One of several senior portrait jobs I’m doing this fall. This young man was anxious to have his favorite sport, cross country, represented. The location, a dirt road used for training, provided great early morning lighting. I positioned a strobe and 43″ umbrella to the right to add some highlights to his face. An umbrella that size is a little small to light a full body scene, so I added an exposure gradient in post processing to even out the lighting a little, and added some vibrance to the colors to make it pop a little more.
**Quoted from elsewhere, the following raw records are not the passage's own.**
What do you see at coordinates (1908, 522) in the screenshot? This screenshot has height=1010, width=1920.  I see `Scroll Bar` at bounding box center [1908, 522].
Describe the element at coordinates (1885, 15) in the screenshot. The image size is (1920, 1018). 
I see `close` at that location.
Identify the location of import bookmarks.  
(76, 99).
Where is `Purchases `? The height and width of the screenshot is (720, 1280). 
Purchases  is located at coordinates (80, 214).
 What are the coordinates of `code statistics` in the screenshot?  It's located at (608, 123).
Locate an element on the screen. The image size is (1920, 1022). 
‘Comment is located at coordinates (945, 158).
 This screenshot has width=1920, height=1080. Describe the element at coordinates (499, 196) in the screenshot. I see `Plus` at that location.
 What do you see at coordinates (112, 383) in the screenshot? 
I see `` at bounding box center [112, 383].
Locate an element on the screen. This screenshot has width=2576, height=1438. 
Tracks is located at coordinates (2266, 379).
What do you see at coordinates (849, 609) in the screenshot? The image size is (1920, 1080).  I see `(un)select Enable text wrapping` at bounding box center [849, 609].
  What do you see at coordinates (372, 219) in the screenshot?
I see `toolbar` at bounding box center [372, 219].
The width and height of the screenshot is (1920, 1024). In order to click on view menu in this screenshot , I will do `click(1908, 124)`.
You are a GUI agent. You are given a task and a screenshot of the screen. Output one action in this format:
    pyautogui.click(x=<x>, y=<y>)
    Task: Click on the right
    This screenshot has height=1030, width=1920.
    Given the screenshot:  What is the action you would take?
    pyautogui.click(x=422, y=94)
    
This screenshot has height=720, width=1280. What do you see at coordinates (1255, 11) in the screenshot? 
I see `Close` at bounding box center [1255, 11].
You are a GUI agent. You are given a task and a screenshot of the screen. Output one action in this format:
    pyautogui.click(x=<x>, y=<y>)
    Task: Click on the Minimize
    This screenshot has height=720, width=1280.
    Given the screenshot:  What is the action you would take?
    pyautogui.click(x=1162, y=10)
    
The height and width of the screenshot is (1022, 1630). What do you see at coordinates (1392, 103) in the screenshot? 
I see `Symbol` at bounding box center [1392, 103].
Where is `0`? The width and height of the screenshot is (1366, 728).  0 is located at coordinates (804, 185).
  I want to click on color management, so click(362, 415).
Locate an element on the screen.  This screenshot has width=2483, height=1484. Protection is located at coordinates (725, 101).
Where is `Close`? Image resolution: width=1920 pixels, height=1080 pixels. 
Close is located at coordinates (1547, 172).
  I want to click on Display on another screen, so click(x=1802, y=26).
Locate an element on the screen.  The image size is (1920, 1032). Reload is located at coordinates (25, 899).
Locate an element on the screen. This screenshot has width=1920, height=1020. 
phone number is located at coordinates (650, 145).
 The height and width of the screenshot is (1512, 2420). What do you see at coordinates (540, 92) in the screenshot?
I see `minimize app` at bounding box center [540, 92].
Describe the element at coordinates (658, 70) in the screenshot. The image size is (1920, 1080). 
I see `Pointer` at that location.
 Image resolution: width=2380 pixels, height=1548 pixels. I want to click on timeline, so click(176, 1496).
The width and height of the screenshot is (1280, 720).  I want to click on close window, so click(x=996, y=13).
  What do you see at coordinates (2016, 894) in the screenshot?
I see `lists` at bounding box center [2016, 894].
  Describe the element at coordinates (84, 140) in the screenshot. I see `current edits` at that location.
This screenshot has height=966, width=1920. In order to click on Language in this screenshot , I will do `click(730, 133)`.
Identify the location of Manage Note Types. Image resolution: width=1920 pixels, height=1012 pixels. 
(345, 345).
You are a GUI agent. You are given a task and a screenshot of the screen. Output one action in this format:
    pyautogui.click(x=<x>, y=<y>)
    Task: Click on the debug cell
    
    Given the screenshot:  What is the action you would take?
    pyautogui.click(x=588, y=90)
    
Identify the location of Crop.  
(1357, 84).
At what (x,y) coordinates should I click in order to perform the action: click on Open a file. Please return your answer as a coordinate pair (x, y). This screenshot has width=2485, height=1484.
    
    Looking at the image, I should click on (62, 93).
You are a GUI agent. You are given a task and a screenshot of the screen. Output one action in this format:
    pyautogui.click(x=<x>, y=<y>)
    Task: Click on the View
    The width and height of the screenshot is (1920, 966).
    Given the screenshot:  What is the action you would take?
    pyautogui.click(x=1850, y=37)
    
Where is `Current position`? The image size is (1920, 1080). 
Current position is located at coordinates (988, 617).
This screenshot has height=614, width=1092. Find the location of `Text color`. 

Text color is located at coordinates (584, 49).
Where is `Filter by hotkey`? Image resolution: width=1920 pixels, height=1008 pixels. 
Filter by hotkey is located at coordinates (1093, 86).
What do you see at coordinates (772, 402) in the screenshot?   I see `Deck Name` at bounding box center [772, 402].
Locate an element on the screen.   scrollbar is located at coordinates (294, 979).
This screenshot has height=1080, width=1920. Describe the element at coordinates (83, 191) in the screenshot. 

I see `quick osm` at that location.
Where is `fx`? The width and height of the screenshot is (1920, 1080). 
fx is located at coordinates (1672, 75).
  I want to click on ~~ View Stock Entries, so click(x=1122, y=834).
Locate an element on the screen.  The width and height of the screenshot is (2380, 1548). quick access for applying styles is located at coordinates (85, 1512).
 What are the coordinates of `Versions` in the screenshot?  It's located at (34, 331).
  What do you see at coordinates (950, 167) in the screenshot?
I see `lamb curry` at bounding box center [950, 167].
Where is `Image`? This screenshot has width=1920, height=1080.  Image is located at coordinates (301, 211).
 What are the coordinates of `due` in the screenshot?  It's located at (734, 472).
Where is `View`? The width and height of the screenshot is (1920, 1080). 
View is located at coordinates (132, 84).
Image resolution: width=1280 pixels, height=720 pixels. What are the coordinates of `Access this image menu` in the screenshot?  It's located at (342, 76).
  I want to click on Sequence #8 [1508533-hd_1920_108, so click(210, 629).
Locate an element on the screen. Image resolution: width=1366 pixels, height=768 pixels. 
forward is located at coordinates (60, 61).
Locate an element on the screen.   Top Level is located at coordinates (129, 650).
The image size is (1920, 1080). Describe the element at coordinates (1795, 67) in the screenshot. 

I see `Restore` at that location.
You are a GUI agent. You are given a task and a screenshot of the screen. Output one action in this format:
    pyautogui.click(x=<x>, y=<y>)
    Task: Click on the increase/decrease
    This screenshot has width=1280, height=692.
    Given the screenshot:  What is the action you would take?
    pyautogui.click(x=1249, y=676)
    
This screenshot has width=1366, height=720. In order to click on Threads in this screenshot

I was honored to be asked to take this year’s official portrait of a local school jazz band. It’s something that is normally done at contest and each band tends to be herded from their performance to the front of a camera, lined up in a couple lines, and shot from a slightly elevated position.
After listening to this group perform, I knew they deserved something more special. Their talent is amazing and I wanted a portrait that reflected their passion. I have limited equipment and wasn’t sure I could effectively pull off the effect I wanted, but after about 45 minutes of setup and adjusting before the concert I figured out the best placement of my single 43″ umbrella and Speedlite 430. To my surprise it lit the entire area fairly uniformly (though I did have to nudge up the exposure on some of the folks in the background in post work). I took this in the school commons area, and was able – through lighting and post processing – to give it a dim jazz club feel that I hope they are pleased with.
One from the archives taken last summer of a co-worker. Although I liked the lighting, the background was a plain wall without even texture to provide minimal interest. So I manually added some texture myself to see if I could make the general portrait more interesting, tell more of a story, without distracting from the subject.